Collected data
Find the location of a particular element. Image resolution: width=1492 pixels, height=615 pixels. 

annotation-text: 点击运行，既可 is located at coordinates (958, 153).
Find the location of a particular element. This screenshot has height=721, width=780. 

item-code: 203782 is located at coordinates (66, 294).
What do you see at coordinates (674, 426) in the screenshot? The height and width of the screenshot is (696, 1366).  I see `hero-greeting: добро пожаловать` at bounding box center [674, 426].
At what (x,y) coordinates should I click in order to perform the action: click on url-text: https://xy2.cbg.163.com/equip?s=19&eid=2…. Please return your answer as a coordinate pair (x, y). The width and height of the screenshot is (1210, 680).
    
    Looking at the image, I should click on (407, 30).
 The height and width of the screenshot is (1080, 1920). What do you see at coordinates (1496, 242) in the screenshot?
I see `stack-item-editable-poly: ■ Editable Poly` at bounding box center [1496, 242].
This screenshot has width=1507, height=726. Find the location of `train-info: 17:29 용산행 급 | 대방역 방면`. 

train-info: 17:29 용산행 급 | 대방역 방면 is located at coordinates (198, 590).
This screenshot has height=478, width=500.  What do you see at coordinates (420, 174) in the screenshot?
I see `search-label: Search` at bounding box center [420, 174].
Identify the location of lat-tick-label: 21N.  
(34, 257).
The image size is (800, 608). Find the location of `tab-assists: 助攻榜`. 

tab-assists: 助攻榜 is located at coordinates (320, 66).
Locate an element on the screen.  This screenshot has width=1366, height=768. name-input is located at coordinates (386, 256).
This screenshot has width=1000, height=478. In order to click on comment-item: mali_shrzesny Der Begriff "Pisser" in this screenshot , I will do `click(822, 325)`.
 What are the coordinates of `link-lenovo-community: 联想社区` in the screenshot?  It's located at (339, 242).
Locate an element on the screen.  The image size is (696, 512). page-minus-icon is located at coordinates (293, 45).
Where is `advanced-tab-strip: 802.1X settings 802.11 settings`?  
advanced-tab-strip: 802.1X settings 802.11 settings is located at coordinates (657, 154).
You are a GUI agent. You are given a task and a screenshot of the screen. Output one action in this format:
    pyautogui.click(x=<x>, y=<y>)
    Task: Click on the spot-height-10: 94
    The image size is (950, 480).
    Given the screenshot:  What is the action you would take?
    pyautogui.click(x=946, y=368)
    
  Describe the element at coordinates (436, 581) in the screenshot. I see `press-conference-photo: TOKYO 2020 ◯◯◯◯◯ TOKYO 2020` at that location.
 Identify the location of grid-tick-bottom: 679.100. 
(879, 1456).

Directive: Please return each line of the data above that contains the string "advanced". Case matters.

Solution for this exercise:
Where is `advanced-tab-strip: 802.1X settings 802.11 settings`?  
advanced-tab-strip: 802.1X settings 802.11 settings is located at coordinates (657, 154).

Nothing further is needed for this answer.